Investment for the power transmission system cannot catch up with the boom in solar power development 

With Decision 11/2017/QD-TTg, the Government set out a mechanism to encourage solar power development projects as of 2017. Under the revised Power Master Plan VII approved by the Government, the solar power capacity will reach 800-850MW by 2020, but the solar power market has quickly fallen into disarray. In 2018, only three solar power plants were successfully connected to the power grid. In the first quarter of this year, five more plants were added, but the number surged between April and June. By June 30, 2019, the National Load Dispatch Center had connected more than 80 solar power plants with total capacity of 4,464MW to the power grid.

Attracted by the purchase price of 9.35 U.S. cents per kWh, many enterprises have made massive investment in solar power development, mainly in Ninh Thuan and Binh Thuan provinces, resulting in the power grid overload. Investors had predicted this scenario before construction of solar power plants. However, they still pursued the projects to get them connected to the power grid before June 30, 2019 to enjoy the high power purchase price offered in Decision 11.

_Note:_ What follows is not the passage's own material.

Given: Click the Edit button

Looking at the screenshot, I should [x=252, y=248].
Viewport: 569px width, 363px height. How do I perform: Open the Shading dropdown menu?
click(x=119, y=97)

Meanwhile, investment for the power transmission system cannot catch up with the boom in solar power development. To Van Dan, head of the Investment Management Board under Vietnam Electricity Group’s National Power Transmission Corporation (EVNNPT), said to release the capacity of renewable energy sources in Ninh Thuan and Binh Thuan, the corporation would develop 12 power transmission lines, of which six are already planned and six are not yet planned. However, it would be hard to ensure early completion of power transmission, as it takes between three and five years to develop the transmission network while a solar power plant can be built within only three to six months.

In dilemma

There are two plans under consideration for the solar power market. The first plan is to continue offering the power purchase price for phase two. Subsequently, the purchase price for onshore solar power is proposed at 7.09 U.S. cents per kWh, down nearly 25% versus the price for solar power projects completed before June 30, 2019. The price for floating solar power is suggested at 7.69 U.S. cents per kWh, down nearly 18%. The price for rooftop solar power is kept at 9.35 U.S. cents per kWh. However, investors said these prices would not encourage investment in solar power projects in the central and the northern regions, which have lower solar radiation than the southern region. Meanwhile, construction of more solar power plants in the southern region will also be unfeasible, as the development of the transmission system cannot move in tandem.

The second plan is to hold bidding during the current phase. The Ministry of Industry and Trade said it had cooperated with the World Bank and the Asian Development Bank to study a bidding mechanism. There are two plans for bidding. One is bidding at the transformer station. If the station is able to transmit the capacity onto the power grid, the bidding can be extended to projects in surrounding areas. The other is to complete site clearance and then invite bidders for part or the whole solar power project.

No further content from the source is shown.